Bu konuyla ilgili genel sonuç
Yukarıdakilerin tümüne dayanarak, bu hükümet biçiminin net bir tanımını verebiliriz. Burjuva monarşisi, devlet aygıtında nüfusun burjuva tabakasının yer aldığı burjuvaziye dayanan monarşidir. Devletin tüm omurgası, gelirini kasaba halkından ve köylülerden mal ve hizmetlerinin satışı veya sağlanması için alan zengin bir nüfus tabakasından oluşur.
Burjuva monarşinin özü nedir? Neden ona ihtiyaç duyuldu? Burjuvazinin ekonomik ve ticari ilişkilerin hızla gelişmesinin bir yan etkisi haline geldiğini söyleyebiliriz. Bu oldukça öngörülebilir, çünkü nüfusun tamamının belirli koşullar altında gelirlerini artıracak ve giderlerini az altacak zamanı yoktu.

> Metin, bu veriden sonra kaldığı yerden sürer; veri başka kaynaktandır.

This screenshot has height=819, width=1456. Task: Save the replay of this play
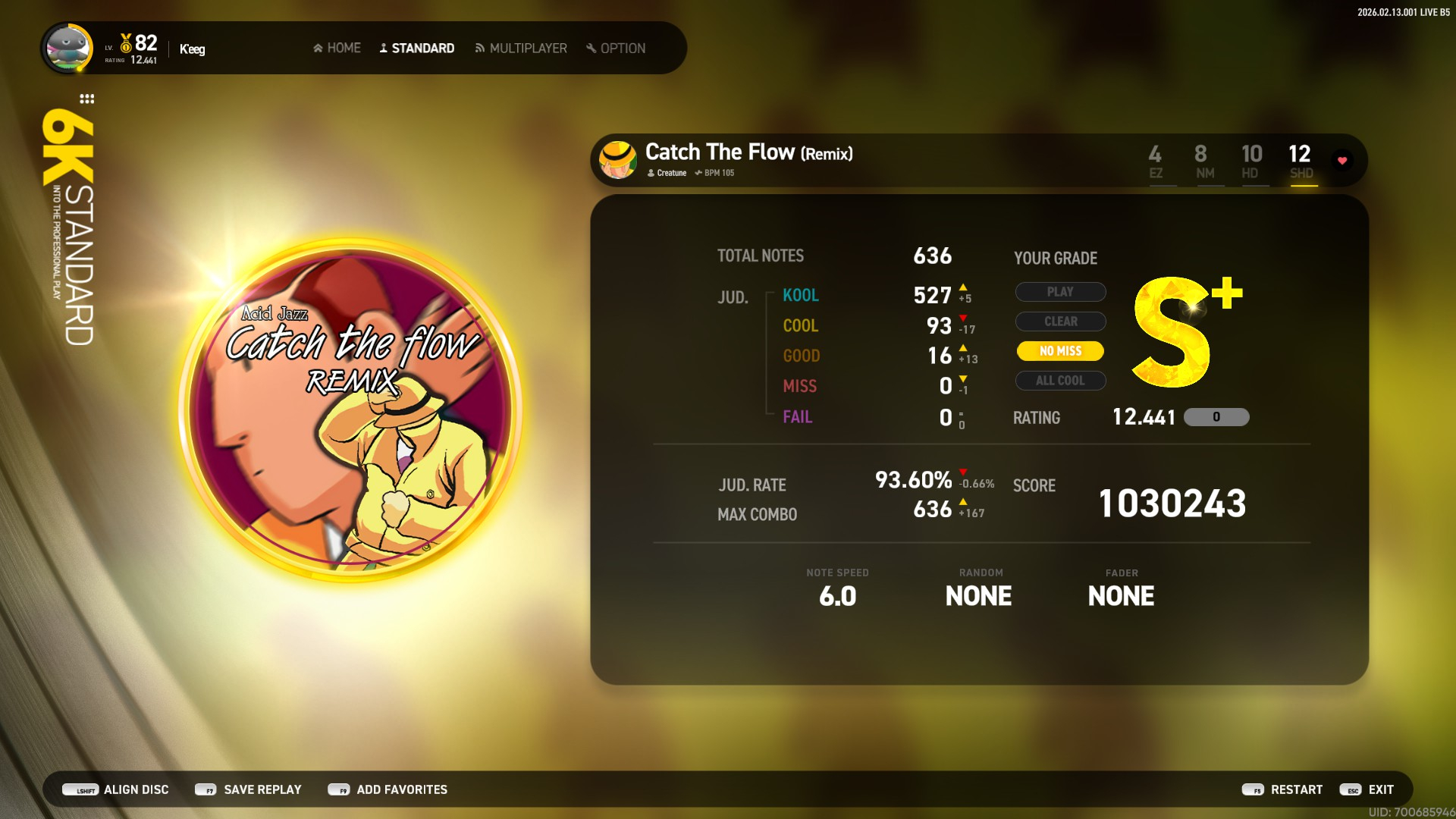pos(248,789)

Sonuç olarak, tüm toplumun burjuvazi ve yoksullar olmak üzere iki sınıfa bölünmesinin kaçınılmaz olduğu belirtilebilir. Devletin yasal bir kurum olarak ortaya çıkmasından bu yana, nüfusun tamamı her zaman fakir ve zengin insanlardan oluşmaktadır. Bununla birlikte, burjuvazinin gelirini tam olarak mal ve hizmetlerini sattığı gerçeğinden elde ettiğini, bu nedenle sağlam bir mali temele sahip olduğunu anlamak önemlidir.
Ayrıca dünyada girişimciliğin gelişmeye başlamasının burjuva sınıfının temsilcileri sayesinde olduğu unutulmamalıdır. Sadece büyük işadamlarının değil, kendi ürünlerini satan küçük zanaatkarların da burjuva olarak kabul edildiği yukarıda zaten söylenmişti.
Bugün burjuvaziyi ayrı bir sınıf olarak ayırmanın alışılmış olmamasına rağmen, hala devam ediyor.olmak. Bu kesinlikle firmalarından, şirketlerinden ve diğer işletmelerden büyük gelir elde eden tüm büyük girişimcileri ve iş adamlarını içerir. Bugüne kadar, burjuvazinin var olmadığı iddia ediliyor, ancak nüfusun bu ekonomik sınıfına basitçe farklı deniyor. Aslında, bu aynı burjuvazidir, müreffeh bir yaşam tarzı sürdürür, yaşamları için büyük miktarda fayda sağlar, arzularından herhangi birini somutlaştırmak için her türlü imkana sahiptir.